• _Records from a collection_
────────────────────
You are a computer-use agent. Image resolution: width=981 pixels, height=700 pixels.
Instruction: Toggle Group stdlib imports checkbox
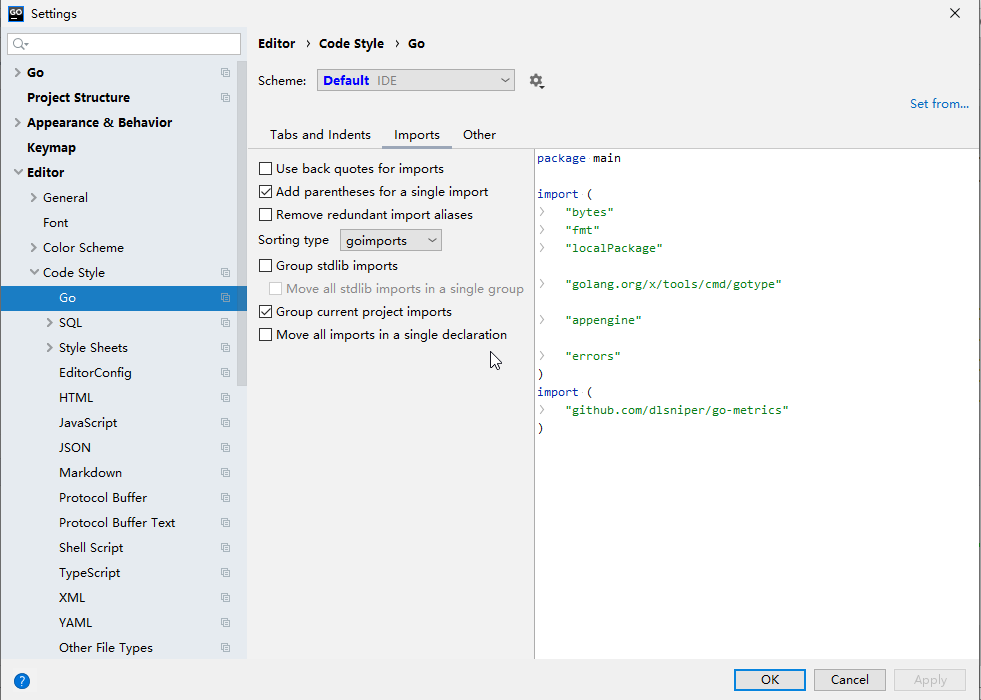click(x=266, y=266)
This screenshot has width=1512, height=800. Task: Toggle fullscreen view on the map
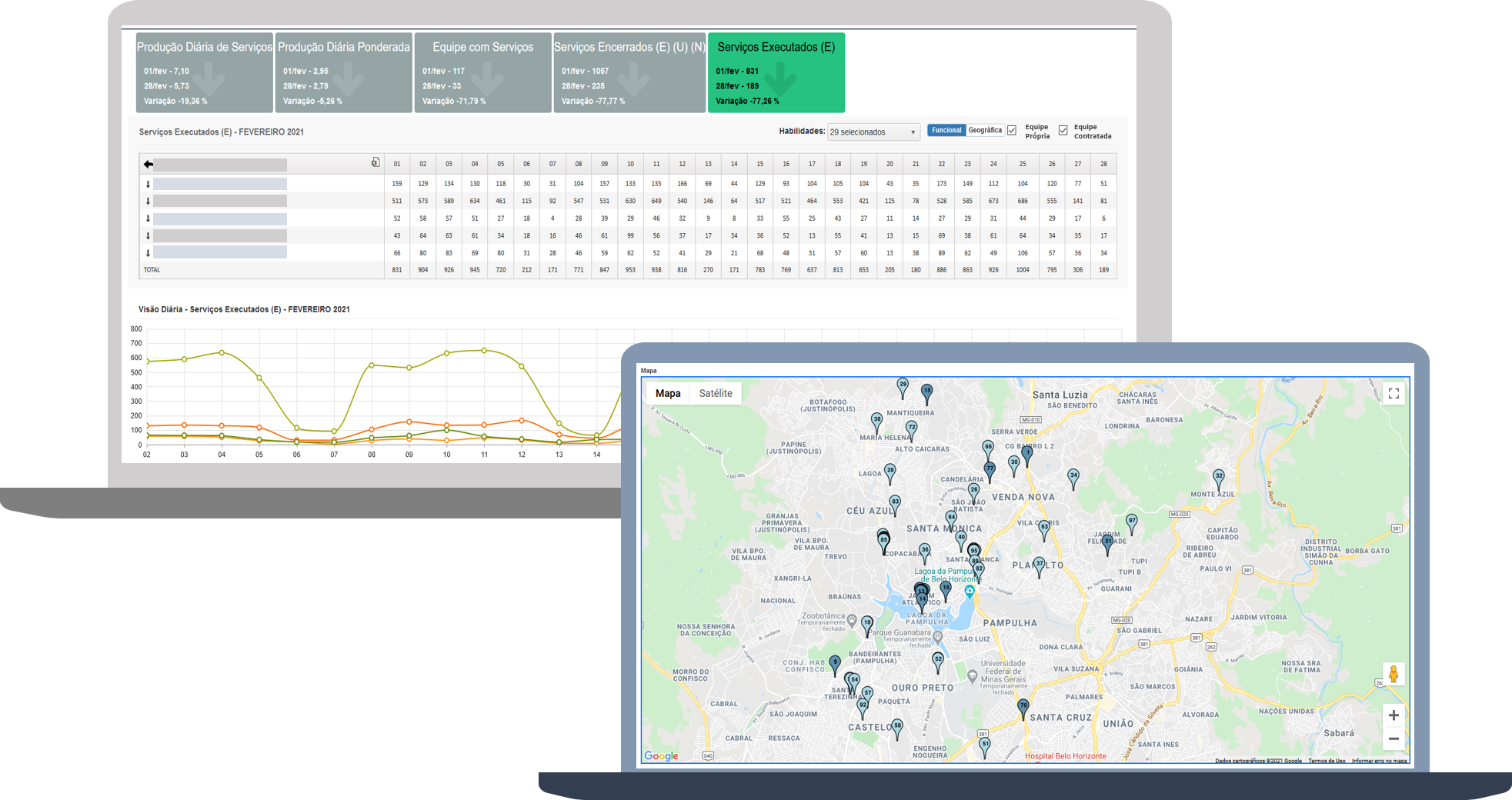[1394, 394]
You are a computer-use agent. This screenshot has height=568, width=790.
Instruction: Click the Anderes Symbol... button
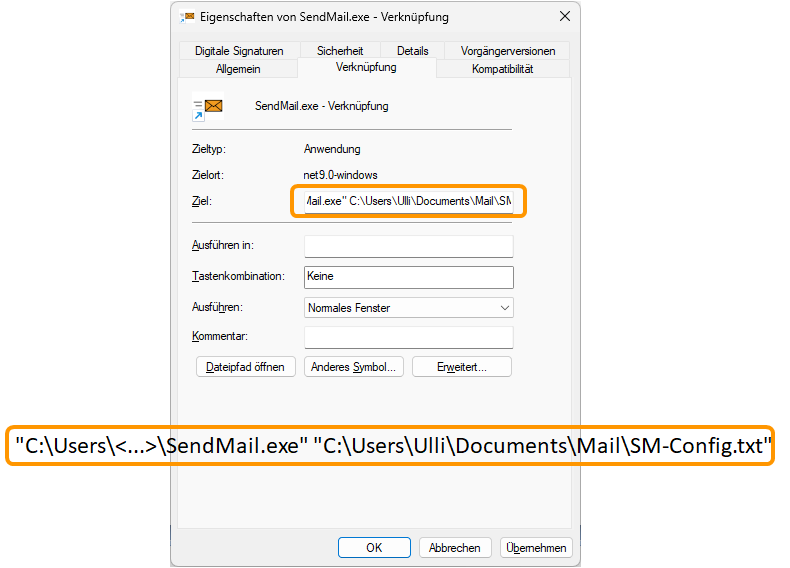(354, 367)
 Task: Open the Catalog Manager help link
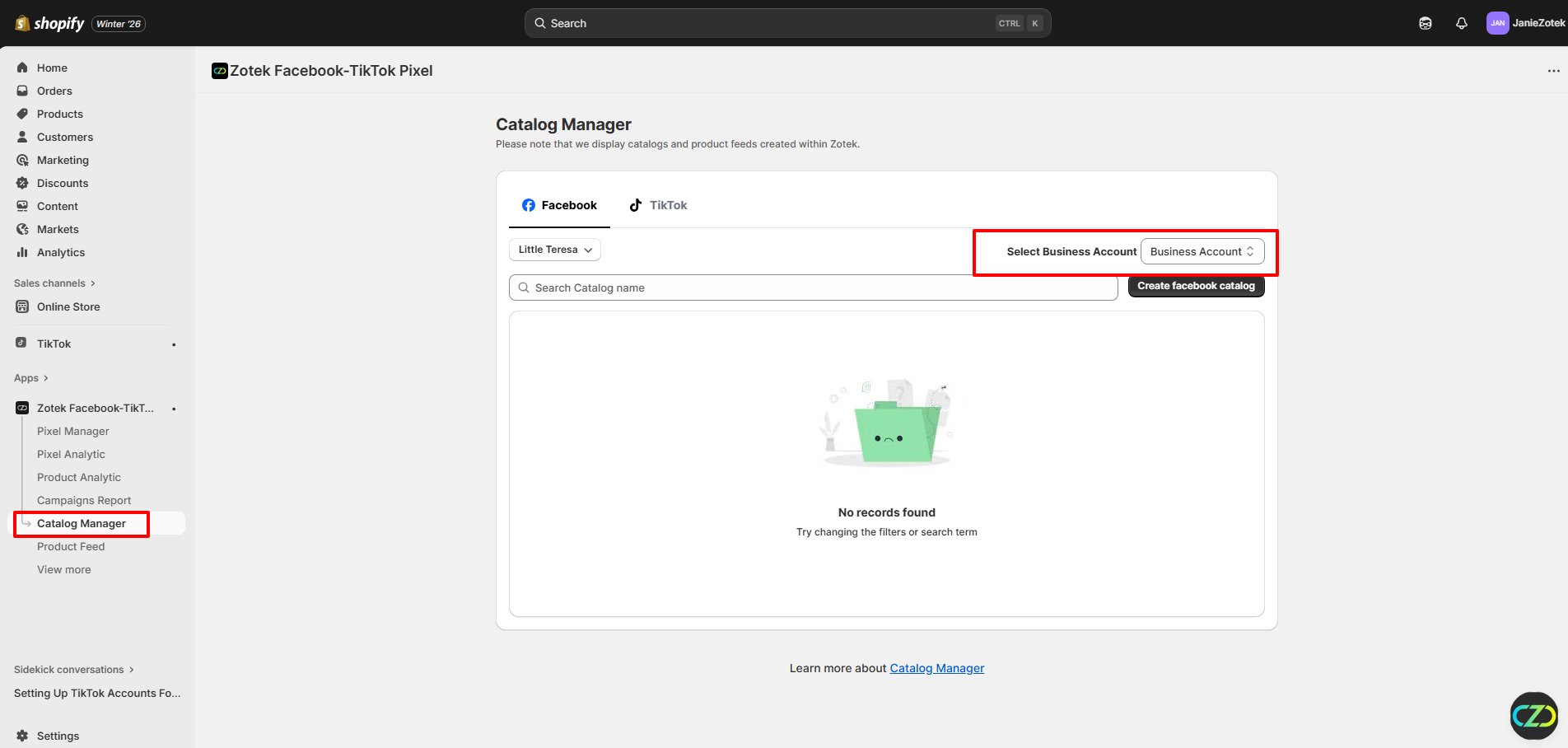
────────────────────
Count of lines in the data above that contain the string "agent": give this number and no other words.

• _Answer section_
2